While the majority of studies historically have related to the use of bacteriocins to target specific clinical and/or food pathogens, recent advances in microbiome science have led to an appreciation on how bacterocins can potentially be utilised to beneficially modulate the microbiome as a whole. Indeed, it has been known for several years that many broad-spectrum antibiotics can cause detrimental damage to the gut microbiome in terms of reducing microbial diversity. Therefore, a recent focus amongst scientists studying bacterocins and the microbiome has been to source novel narrow-spectrum bacterocins and/or utilise existing bacteriocins to beneficially alter the microbiome they are targeting. An example of an alternative approach to the use of broad-spectrum antibiotics, which have been shown to be potentially detrimental to the gut when targeting gut pathogens such as Clostridium difficile, is to source novel narrow-spectrum bacteriocins. For instance, thuricin CD has been shown to specifically target C. difficile, whilst leaving the remaining gut microbiota largely unperturbed.

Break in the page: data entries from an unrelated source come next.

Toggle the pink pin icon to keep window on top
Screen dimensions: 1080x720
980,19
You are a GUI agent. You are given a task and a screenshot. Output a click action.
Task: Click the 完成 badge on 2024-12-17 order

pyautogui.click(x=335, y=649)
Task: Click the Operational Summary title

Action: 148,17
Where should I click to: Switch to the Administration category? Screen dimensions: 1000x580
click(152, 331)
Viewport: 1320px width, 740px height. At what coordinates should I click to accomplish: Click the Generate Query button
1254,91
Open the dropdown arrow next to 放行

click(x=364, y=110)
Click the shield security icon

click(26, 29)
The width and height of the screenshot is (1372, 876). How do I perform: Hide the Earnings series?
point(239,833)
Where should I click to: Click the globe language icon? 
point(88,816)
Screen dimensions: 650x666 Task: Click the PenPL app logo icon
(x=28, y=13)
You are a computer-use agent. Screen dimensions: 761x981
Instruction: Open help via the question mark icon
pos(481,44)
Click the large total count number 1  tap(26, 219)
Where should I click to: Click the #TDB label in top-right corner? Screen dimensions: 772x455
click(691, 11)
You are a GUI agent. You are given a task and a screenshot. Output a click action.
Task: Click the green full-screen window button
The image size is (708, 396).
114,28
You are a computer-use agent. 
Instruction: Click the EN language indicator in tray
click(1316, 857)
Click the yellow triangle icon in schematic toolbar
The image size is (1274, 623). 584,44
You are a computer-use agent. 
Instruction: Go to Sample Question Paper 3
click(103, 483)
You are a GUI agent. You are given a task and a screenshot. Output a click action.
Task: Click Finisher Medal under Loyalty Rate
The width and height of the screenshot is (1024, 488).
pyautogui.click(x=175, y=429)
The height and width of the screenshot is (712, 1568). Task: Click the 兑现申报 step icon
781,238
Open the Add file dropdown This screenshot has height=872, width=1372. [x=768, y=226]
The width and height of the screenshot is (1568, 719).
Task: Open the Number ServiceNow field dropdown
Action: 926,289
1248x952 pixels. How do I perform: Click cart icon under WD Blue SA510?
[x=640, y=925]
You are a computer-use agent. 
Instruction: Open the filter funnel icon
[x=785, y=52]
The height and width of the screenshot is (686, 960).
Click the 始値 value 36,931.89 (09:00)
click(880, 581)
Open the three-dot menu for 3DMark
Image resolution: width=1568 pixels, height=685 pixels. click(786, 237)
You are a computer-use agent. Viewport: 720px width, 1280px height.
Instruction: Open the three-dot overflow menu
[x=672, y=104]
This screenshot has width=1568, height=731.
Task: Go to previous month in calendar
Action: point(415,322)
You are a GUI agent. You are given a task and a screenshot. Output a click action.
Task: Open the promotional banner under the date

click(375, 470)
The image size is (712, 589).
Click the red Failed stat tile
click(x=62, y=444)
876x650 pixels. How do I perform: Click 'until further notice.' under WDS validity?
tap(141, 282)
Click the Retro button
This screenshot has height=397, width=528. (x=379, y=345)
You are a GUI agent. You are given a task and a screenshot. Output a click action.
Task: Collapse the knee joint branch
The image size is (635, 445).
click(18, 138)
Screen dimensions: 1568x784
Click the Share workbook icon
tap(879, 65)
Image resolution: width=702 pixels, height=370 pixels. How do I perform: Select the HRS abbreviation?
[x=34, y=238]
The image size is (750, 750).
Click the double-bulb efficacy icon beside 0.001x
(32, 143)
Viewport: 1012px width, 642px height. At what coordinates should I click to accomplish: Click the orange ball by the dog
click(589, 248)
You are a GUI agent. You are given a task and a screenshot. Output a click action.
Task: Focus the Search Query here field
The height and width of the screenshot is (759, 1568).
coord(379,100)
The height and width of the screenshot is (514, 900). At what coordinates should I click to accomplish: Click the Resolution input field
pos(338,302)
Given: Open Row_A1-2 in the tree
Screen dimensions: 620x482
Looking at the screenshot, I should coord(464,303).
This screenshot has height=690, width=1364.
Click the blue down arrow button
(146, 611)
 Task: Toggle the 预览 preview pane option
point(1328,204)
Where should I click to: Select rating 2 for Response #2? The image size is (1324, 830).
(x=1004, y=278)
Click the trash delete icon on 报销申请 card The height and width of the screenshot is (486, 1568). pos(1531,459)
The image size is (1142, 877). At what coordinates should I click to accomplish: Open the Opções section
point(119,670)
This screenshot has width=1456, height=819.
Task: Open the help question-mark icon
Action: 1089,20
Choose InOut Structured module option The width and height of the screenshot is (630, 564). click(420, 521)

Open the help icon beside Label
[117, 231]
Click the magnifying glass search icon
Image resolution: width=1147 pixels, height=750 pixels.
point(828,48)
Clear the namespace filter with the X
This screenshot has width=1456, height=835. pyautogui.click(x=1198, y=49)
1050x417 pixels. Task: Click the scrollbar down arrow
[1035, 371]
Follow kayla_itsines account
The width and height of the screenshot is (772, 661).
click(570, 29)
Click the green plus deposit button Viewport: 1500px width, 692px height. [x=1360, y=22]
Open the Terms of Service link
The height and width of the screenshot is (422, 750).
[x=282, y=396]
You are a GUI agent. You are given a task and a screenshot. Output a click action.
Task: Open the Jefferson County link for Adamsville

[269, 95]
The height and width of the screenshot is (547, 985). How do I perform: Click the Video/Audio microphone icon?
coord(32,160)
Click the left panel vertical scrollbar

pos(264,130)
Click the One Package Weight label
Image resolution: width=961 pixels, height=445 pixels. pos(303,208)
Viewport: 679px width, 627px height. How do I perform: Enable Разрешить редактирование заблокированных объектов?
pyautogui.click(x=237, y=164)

This Research Topic aims to collect papers pertaining to (but not exclusively limited to) the following topics:
• Novel bacteriocins and other groups of ribosomally synthesised and post-translationally modified peptides (RiPPs) discovered using in silico and experimental methods relating to, amongst others: antimicrobial spectrum in vitro, antimicrobial gene clusters or peptide purification.
• In vitro and in vivo studies investigating the impact of bacteriocins and RiPPs on the microbiome, including the gut, oral and skin microbiome.
• Cloning and heterologous expression of bacteriocins and other RiPPs with the aim to overexpression, using the system as a basis for further mutagenesis-based studies.
• Mutagenesis studies with the aim to enhance the bioactivity and/or physicochemical properties of both existing and novel bacteriocin peptides.
• Review articles relating to any of the above-mentioned topics.
Merely descriptive papers without presenting a clear hypothesis and Genome Announcements are discouraged.